Example: Josh Shapiro
As an example, we can look at the full set of citations for Pennsylvania Governor Josh Shapiro in response to the prompt “Tell me about Josh Shapiro.”
The chart below shows websites cited by each model. Several patterns emerge:
All models cite Wikipedia frequently. It appears in every response from GPT 5.2 and Grok 4.1.
Gemini and Grok cite PA’s NPR affiliate, WHYY, while GPT 5.2 does not.
GPT 5.2 always cites a source from Axios, perhaps driven by OpenAI’s partnership with Axios. The model also cites partner outlets such as the AP and The Guardian.
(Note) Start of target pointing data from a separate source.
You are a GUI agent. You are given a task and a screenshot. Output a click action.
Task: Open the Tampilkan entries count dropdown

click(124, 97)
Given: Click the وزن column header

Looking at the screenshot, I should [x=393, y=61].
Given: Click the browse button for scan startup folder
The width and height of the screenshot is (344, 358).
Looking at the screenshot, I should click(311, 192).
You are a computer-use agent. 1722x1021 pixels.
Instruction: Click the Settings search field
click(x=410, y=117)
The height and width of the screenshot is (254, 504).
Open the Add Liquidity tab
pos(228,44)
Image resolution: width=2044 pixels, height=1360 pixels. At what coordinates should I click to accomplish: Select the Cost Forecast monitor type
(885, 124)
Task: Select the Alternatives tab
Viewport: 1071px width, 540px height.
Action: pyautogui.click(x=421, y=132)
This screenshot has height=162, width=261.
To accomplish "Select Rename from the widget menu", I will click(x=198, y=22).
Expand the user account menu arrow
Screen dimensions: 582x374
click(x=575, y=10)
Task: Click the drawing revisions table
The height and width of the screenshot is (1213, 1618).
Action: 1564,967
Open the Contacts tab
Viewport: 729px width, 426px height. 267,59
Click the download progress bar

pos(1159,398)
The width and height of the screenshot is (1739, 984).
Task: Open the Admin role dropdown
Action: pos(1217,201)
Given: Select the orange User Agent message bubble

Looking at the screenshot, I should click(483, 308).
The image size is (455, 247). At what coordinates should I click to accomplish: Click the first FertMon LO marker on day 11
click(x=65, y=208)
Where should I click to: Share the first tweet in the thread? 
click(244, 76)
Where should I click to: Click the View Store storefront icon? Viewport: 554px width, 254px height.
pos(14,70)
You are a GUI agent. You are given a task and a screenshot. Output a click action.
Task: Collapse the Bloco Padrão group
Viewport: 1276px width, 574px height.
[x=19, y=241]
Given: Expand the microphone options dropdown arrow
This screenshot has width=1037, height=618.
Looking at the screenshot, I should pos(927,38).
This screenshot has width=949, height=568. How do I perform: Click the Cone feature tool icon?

pa.gov is cited frequently, but Shapiro’s 2026 campaign website (https://joshshapiro.org/) is not cited at all.
What does this mean?
Models generally say the same things in response to factual (“Who is running?”) and biographical questions. However, there is significant variation in the sources models cite for each response. The variation occurs both within models (particularly Gemini) and across models, with some models like GPT appearing to heavily favor certain sources. And, critically, citations seem to matter for content – responses are more similar to the sources they cite.
There are still a lot of open questions. Coming soon, we hope to tackle research like:
Are citations causal? We have established that candidate website citations correlate with response content, but it could be that chatbots may select citations in part based on what their response will be. There is much more work to do to understand how web content changes filter through chatbot responses.
How does this change over time? As new models come out, news outlets adapt to AI-enhanced search, and candidates release new web content, we don’t know how consistent citation patterns may shift over time.